一輛三輪車擦着張北生的身旁停了下來,吳銘跳下車,二話不說,狠狠的兩拳打在他的肚子上。
“嗚”,張北生悶哼一聲,捂着肚子彎下了腰,劇痛難當,剛吃進去的食物和酒水從嘴裡噴了出來。
吳銘皺着眉頭,一腳兩腳狠狠地踹了下去,張北生趴在地上痛得大口大口的喘着氣,臉上的五官全都擠到一塊兒去了,雙手不斷的發抖,滿身滿臉都是污垢,已經被打暈了。
吳銘一把揪住他的頭髮,把他拖進了旁邊黑乎乎的弄堂裡。韓寒騎着車,不緊不慢地跟了過來。
吳銘用腳踩着張北生的臉,用力地碾壓着,冷冷地說道:“想死還是想活。”
張北生強忍着五臟六腑傳來的撕裂般的疼痛,“嗚嗚”的叫着。“王八蛋。”吳銘邊罵邊一腳踢在張北生的嘴巴上,鮮血和着牙齒順着嘴流了出來。
“饒命啊!大爺!”張北生酒已經醒了大半,費力地爬起來磕頭,吳銘下手很有分寸,讓他疼得說話都費勁,偏偏腦袋還很清醒。
“把這封信送到76號去,這是我們抗日鐵血團下的戰書。”吳銘拿出一封信遞給了張北生。
“一定,一定送到。”張北生滿臉是血,吐字不清地保證道。
吳銘又是一腳把他踹翻在地,罵道:“臭死了,把衣服脫了,穿上這個。”
“我穿,我穿。”張北生爬起來,脫掉了髒衣服,穿上了吳銘遞上來的象是馬甲的東西。
吳銘咔咔兩聲,把馬甲上的鎖頭鎖上,陰森的目光死死盯着張北生,伸手從兜裡掏出一丸藥,命令道:“吃下去。”

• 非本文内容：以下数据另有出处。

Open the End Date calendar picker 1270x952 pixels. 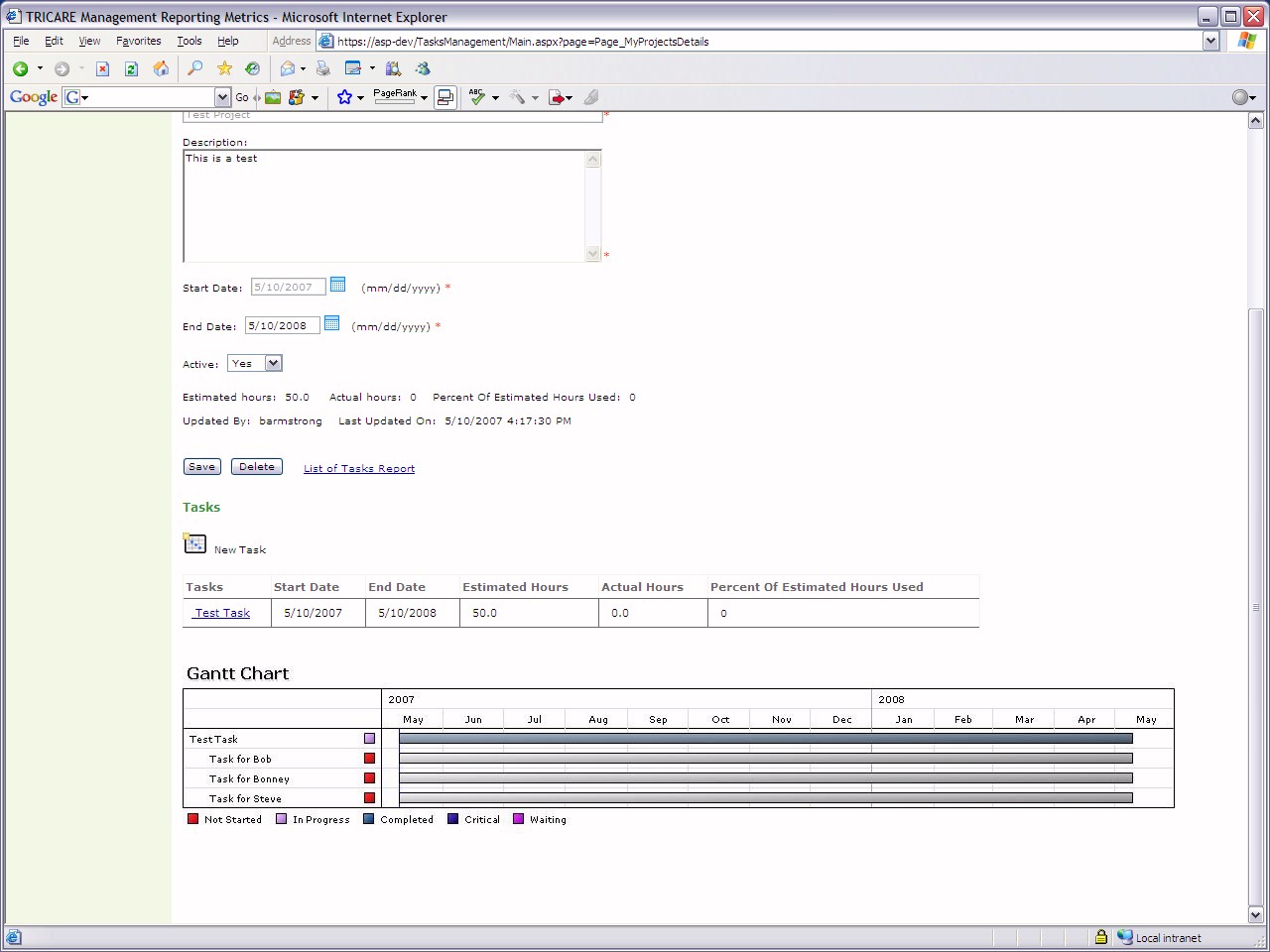pyautogui.click(x=331, y=323)
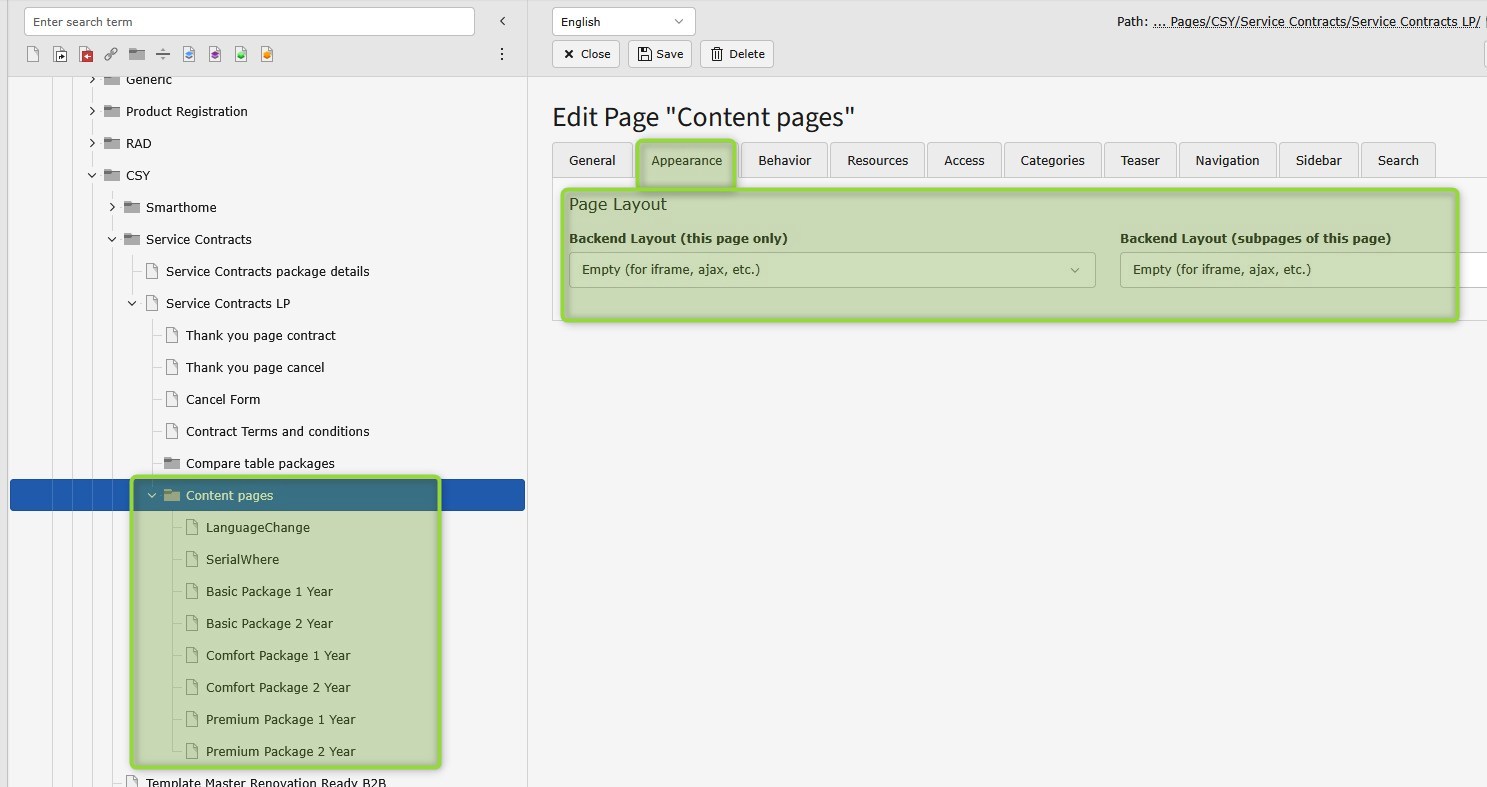Collapse the page tree panel with the arrow
Screen dimensions: 1487x787
tap(502, 21)
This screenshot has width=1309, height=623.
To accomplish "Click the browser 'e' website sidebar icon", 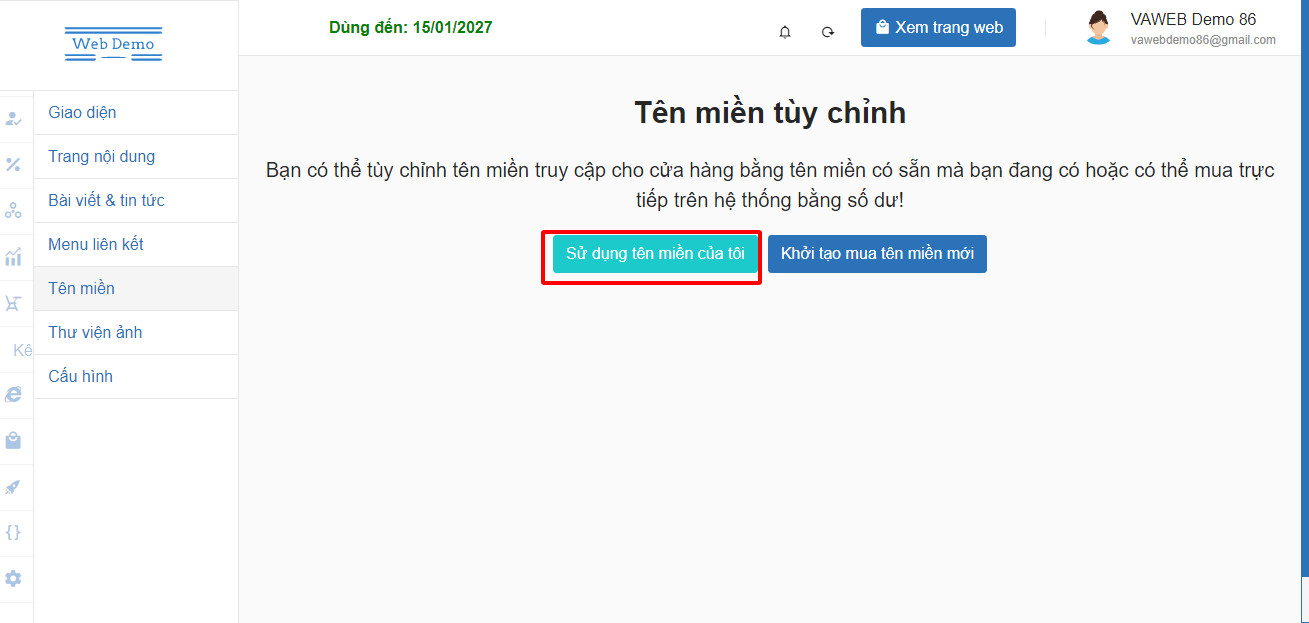I will click(x=13, y=395).
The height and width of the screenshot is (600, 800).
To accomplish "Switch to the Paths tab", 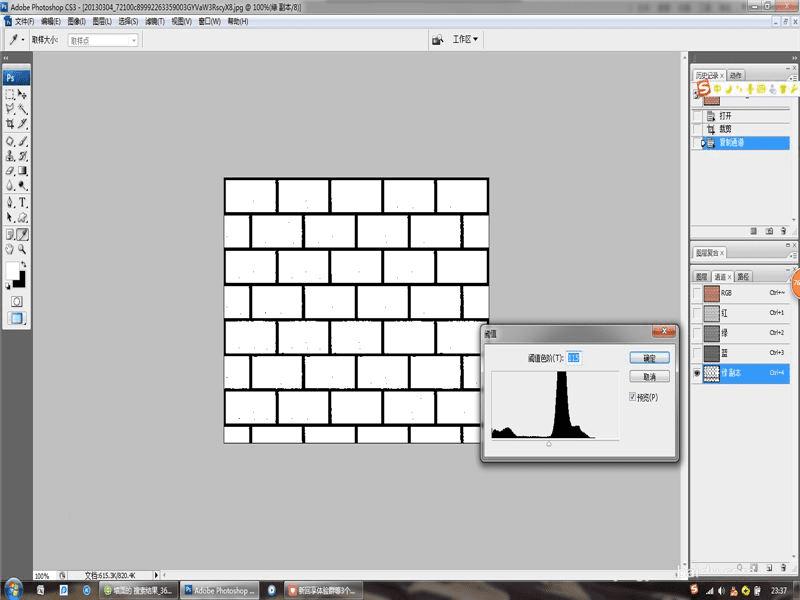I will 743,277.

張北生猶豫了一下,韓寒在旁邊哼了一聲,晃了晃手槍,他一咬牙,張嘴吞了下去。
吳銘冷冷地用皮帶紮上了張北生的嘴,說道:“這毒藥三十分鐘起效,到時候神仙也救不了你。跑步到76號送信,然後守在警衛室的電話跟前,十五分鐘後我會打電話告訴你解藥在哪,如果你不在那裡,哼哼,還不快滾。”
張北生愣愣地聽着吳銘的威脅,眼睛裡露出了恐懼的神色,直到吳銘又是狠狠的一腳踢過去,才如夢初醒,象被砍了一刀的野狗一樣飛奔而去。
“快走。”吳銘跳上車,吩咐道。